Pope Francis leads a Holy Mass at the Palexpo in Geneva, Switzerland, June 21, 2018. REUTERS/Tony Gentile/File Photo

By Philip Pullella

VATICAN CITY (Reuters) - Pope Francis has summoned senior Catholic bishops from around the world to the Vatican to discuss the protection of minors, in his latest attempt to come to grips with a spreading sexual abuse crisis.

The heads of the national Catholic bishops' conferences will meet with Francis from Feb. 21-24, a Vatican spokeswoman said.

The announcement came at the end of a three-day meeting of the "C-9", a group of nine cardinals from around the world who members meet about four times a year to advise the pope.

The spokeswoman said the sexual abuse crisis was a main topic at the meeting, which six of the members attended.

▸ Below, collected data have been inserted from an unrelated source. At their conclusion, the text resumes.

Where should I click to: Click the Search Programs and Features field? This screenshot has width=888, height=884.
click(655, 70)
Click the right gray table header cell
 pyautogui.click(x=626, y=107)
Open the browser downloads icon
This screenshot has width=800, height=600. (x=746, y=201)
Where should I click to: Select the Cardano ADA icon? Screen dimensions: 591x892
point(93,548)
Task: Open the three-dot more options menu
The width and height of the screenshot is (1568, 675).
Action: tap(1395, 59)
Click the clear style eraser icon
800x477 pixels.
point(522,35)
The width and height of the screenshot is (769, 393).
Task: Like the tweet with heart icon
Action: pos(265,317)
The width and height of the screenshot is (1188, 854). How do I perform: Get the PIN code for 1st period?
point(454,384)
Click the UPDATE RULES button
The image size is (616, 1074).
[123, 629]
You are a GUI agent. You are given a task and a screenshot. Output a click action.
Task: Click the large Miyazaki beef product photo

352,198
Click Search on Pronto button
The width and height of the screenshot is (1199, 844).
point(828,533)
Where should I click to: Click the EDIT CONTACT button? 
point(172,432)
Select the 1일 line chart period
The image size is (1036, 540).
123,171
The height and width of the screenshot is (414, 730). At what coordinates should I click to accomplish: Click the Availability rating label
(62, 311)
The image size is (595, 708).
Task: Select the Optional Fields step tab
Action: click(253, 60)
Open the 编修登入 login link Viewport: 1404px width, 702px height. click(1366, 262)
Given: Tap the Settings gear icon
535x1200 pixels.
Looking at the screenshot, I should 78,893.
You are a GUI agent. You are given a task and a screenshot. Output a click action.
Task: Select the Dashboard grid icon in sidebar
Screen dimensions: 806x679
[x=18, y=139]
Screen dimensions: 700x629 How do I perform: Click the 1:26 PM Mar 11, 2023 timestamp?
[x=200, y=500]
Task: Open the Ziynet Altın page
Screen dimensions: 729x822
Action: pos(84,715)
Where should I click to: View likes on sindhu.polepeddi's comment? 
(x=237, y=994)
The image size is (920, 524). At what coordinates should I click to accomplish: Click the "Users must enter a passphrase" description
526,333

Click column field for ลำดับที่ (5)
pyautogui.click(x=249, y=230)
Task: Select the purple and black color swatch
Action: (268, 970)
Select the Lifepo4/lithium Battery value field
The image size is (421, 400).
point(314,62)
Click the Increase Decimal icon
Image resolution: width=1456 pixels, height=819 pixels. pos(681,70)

The Catholic Church is facing sexual abuse scandals in the United States, Chile, Australia and Germany, among others.

Der Spiegel magazine reported on Wednesday that a study commissioned by the German Bishops' Conference had revealed that 1,670 clerics and priests had sexually abused 3,677 minors, mostly males, in Germany over a 70-year period.

In the United States, a Grand Jury has found that 301 priests in the state of Pennsylvania sexually abused minors over a similar period.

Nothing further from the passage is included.